Task:
Copy the camel text word for word, beginning at the words "There are two" and stopping after the words "Bactrian camels persists.".

Selected text:
-- -- --

Camelus – Camels

Gliding across Asia and Africa's desert, aptly named "ships of the desert"

Camels, those emblematic ruminants of the desert, stand as a testament to nature’s ability to sculpt life forms ideally suited to some of the harshest environments on Earth. Native to the arid and semi-arid regions of Africa and Asia, camels have been intricately woven into the fabric of human culture and survival in these areas for thousands of years. Their remarkable physiological and anatomical adaptations allow them to thrive where few other large mammals can, earning them the moniker “the ships of the desert.”

There are two primary species of camels: the Arabian camel, or dromedary, which boasts a single hump, and the Bactrian camel, which is distinguished by its two humps. The dromedary is predominantly found in the Middle East and the Horn of Africa, while the Bactrian camel is native to the Central Asian steppes. Both types have been domesticated for centuries, though a small population of wild Bactrian camels persists.

-- -- --

Stored records
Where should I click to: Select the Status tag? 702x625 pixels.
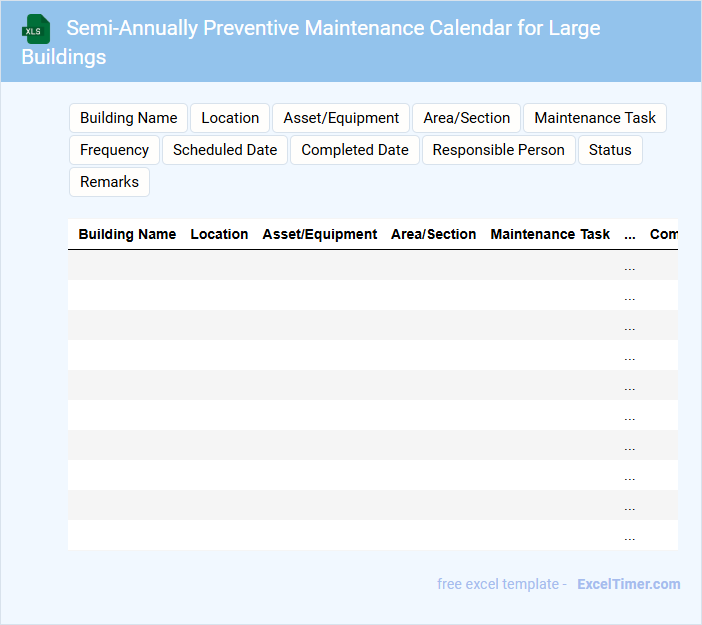point(610,150)
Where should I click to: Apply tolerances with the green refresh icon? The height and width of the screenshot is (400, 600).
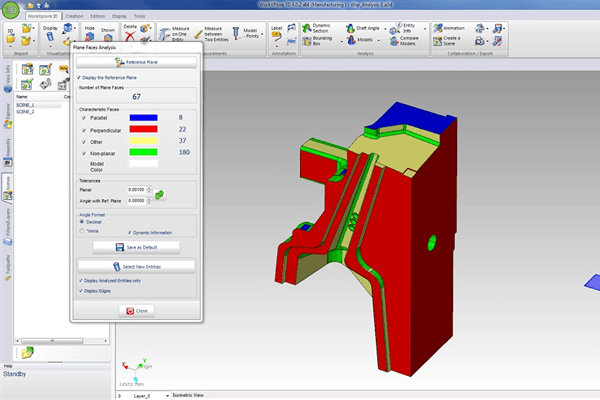click(159, 194)
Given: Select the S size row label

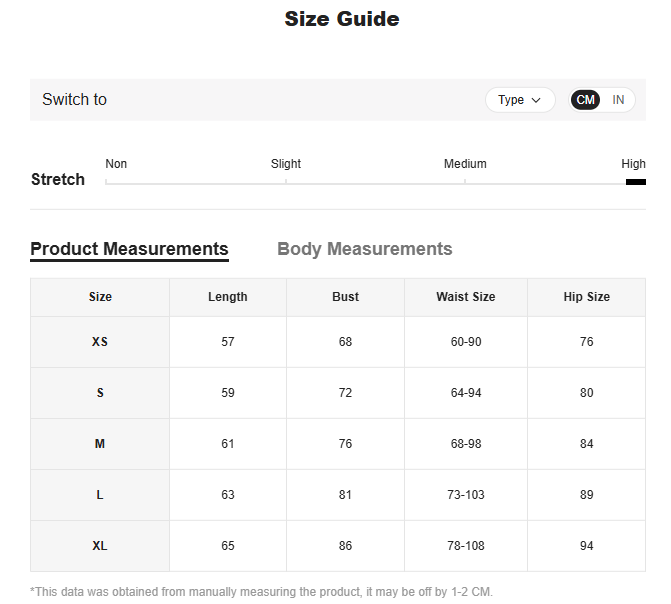Looking at the screenshot, I should click(100, 393).
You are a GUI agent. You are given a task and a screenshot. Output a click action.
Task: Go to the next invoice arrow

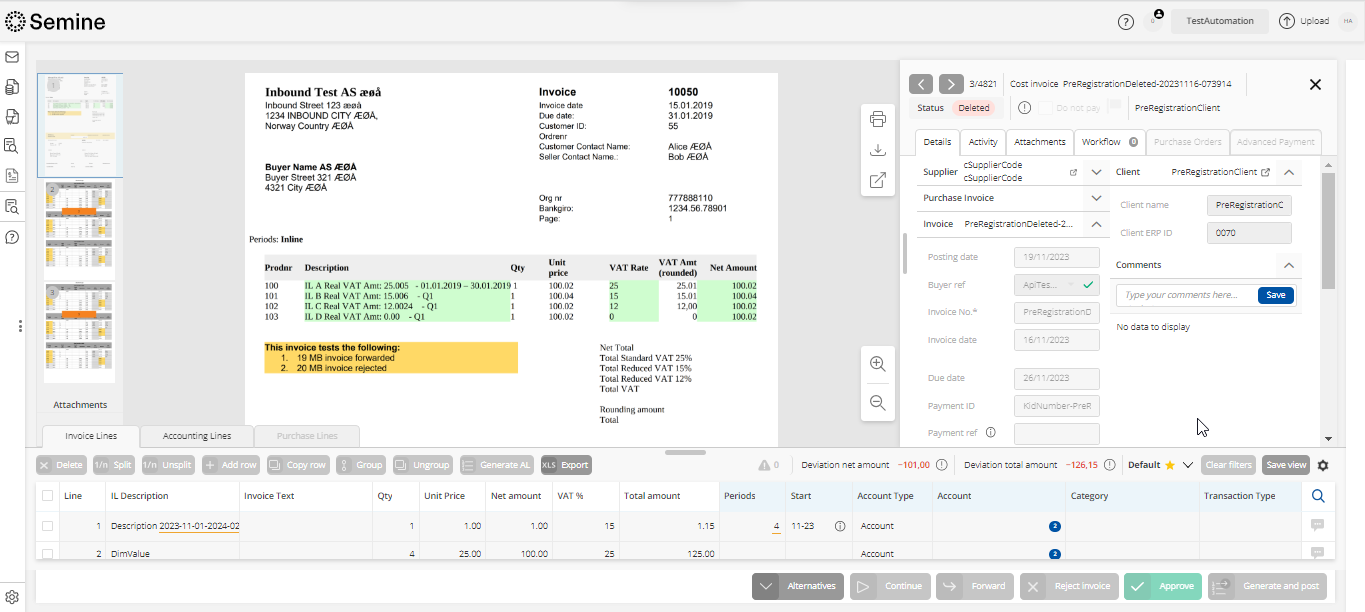(951, 84)
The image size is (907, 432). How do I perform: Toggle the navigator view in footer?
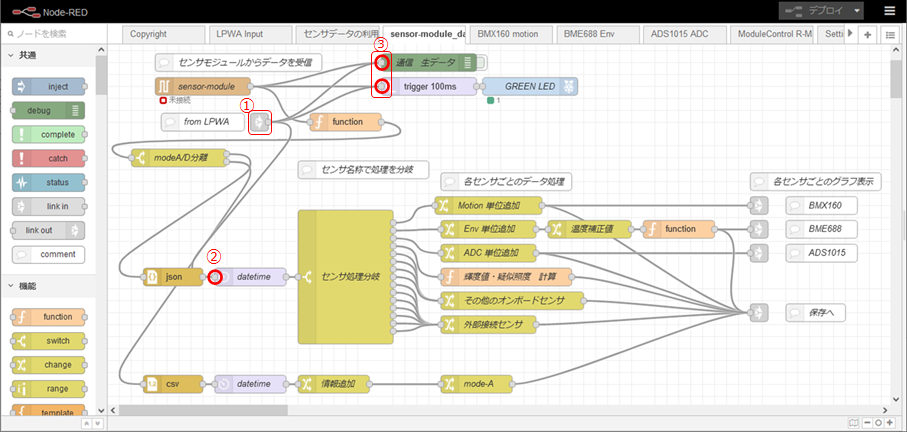coord(852,423)
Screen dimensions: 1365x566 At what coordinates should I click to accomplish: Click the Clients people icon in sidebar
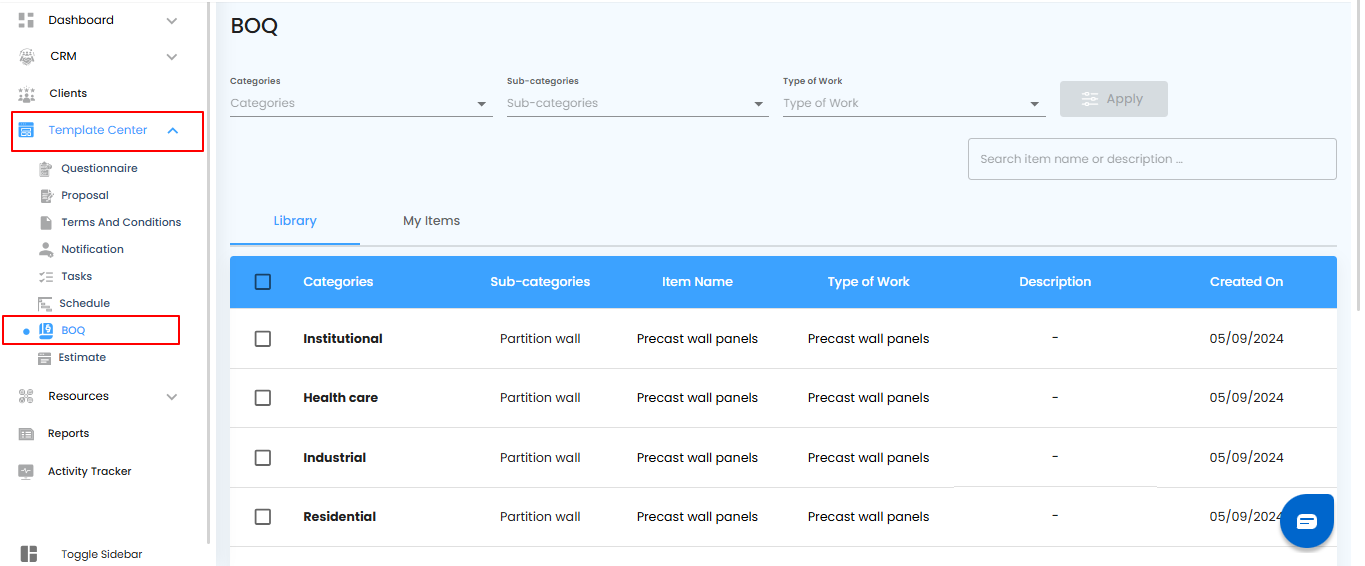point(27,94)
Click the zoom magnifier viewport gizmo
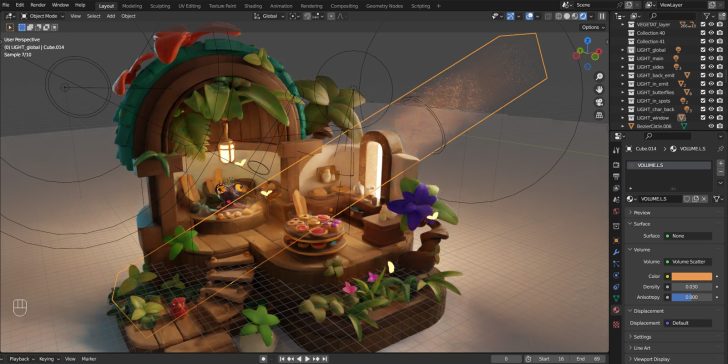The height and width of the screenshot is (364, 728). 599,77
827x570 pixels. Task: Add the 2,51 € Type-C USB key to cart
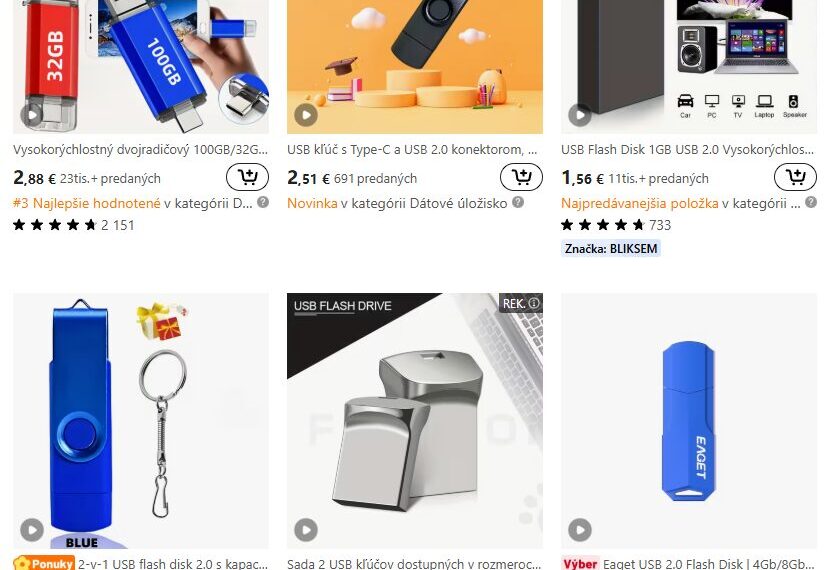pos(521,177)
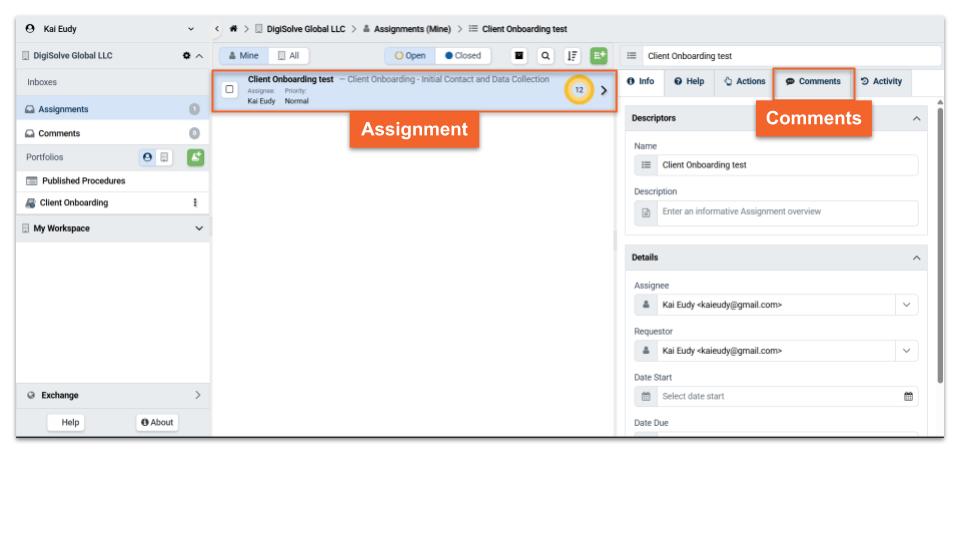Open the Assignee dropdown
960x540 pixels.
[x=904, y=305]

-- -- --

Response to the exercise:
There are two primary species of camels: the Arabian camel, or dromedary, which boasts a single hump, and the Bactrian camel, which is distinguished by its two humps. The dromedary is predominantly found in the Middle East and the Horn of Africa, while the Bactrian camel is native to the Central Asian steppes. Both types have been domesticated for centuries, though a small population of wild Bactrian camels persists.